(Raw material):
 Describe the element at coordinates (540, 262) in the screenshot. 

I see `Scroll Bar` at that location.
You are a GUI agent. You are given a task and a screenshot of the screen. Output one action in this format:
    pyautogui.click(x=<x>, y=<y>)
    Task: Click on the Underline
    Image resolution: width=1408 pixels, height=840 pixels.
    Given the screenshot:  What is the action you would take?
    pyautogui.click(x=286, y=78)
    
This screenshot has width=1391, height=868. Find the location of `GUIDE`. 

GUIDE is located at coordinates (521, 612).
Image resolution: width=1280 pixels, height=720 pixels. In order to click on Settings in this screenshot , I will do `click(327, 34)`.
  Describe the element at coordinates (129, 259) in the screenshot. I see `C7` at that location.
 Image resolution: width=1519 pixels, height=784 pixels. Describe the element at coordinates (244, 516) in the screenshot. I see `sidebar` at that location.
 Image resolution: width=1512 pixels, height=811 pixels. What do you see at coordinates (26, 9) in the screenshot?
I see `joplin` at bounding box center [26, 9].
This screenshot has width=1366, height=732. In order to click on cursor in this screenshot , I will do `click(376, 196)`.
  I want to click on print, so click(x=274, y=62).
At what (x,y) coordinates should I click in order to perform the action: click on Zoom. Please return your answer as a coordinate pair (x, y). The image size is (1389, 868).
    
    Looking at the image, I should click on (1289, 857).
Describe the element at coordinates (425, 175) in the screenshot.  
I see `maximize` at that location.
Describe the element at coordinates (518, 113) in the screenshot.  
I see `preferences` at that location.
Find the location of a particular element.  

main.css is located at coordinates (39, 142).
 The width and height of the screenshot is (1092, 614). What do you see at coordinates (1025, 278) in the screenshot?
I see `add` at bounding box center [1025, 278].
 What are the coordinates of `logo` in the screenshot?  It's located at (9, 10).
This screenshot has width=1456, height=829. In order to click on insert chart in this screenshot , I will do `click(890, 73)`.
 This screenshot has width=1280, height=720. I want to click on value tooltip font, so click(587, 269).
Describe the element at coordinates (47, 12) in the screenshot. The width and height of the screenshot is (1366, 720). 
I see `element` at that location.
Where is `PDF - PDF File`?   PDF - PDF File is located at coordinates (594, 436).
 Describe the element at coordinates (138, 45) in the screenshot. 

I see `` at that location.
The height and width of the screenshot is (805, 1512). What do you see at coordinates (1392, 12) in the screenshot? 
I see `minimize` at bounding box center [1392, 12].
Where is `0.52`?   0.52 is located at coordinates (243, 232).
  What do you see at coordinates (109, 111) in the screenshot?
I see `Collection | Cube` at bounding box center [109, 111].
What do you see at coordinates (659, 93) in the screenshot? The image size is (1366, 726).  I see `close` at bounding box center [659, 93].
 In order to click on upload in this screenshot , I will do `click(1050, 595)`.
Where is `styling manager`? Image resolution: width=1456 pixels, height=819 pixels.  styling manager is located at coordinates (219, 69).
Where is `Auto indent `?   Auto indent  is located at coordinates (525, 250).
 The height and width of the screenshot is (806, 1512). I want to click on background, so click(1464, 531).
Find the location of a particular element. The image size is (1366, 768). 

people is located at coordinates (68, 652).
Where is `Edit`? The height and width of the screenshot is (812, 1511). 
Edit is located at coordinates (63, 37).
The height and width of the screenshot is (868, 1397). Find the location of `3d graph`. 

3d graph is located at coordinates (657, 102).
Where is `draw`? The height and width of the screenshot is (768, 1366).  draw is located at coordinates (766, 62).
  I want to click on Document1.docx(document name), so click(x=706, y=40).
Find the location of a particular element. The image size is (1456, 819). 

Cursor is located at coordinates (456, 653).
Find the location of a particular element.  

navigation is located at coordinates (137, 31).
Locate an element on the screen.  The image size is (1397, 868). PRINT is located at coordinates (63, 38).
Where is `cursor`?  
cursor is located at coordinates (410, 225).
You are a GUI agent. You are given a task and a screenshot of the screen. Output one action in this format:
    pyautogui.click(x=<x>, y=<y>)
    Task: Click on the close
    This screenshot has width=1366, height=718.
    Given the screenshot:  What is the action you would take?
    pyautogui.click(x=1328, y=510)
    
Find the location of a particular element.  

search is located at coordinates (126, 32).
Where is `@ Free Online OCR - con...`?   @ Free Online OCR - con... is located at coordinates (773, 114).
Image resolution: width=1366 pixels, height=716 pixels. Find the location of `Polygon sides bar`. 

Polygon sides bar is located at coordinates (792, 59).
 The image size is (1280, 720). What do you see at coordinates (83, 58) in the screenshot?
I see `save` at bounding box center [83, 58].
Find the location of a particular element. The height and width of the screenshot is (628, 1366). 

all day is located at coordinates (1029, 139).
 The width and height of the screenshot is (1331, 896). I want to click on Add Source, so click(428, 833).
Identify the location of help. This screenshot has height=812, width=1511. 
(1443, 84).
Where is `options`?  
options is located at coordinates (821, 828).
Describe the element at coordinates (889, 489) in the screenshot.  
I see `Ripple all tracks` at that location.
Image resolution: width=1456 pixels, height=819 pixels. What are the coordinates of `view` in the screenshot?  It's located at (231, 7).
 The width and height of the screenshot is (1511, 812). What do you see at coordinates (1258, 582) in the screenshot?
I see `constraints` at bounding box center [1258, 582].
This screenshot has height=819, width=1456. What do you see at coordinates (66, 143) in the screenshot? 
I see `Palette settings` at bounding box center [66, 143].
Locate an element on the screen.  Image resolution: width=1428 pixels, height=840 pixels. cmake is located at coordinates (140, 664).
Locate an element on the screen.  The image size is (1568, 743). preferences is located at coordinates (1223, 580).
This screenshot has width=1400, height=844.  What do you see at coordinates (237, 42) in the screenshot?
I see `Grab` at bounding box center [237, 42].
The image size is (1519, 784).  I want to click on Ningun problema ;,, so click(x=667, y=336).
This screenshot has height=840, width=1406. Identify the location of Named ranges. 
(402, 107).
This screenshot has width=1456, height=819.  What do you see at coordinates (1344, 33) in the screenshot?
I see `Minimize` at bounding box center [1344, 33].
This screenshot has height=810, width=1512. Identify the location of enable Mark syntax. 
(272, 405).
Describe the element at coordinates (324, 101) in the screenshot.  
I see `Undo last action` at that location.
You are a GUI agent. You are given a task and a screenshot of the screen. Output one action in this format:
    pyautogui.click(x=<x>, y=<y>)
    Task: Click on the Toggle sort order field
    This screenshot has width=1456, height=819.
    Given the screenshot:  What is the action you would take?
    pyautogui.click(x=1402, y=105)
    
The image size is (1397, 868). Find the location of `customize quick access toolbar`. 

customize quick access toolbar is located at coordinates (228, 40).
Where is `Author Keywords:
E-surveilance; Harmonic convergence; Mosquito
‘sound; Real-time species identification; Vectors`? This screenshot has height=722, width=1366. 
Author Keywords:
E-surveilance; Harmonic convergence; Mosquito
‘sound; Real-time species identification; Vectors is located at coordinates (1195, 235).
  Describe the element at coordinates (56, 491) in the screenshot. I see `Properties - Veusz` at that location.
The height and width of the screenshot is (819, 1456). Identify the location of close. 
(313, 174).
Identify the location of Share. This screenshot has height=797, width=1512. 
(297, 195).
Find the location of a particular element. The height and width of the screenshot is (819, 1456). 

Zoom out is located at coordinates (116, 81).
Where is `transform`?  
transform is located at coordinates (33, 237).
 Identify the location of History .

(WHAT IS REQUIRED): Copy the lines of the material from the one containing "Describe the element at coordinates (138, 45)" through the one containing "center [1392, 12].", both included, reproducing them without change.

(OUTPUT OF THE EXERCISE):
 Describe the element at coordinates (138, 45) in the screenshot. 

I see `` at that location.
The height and width of the screenshot is (805, 1512). What do you see at coordinates (1392, 12) in the screenshot? 
I see `minimize` at bounding box center [1392, 12].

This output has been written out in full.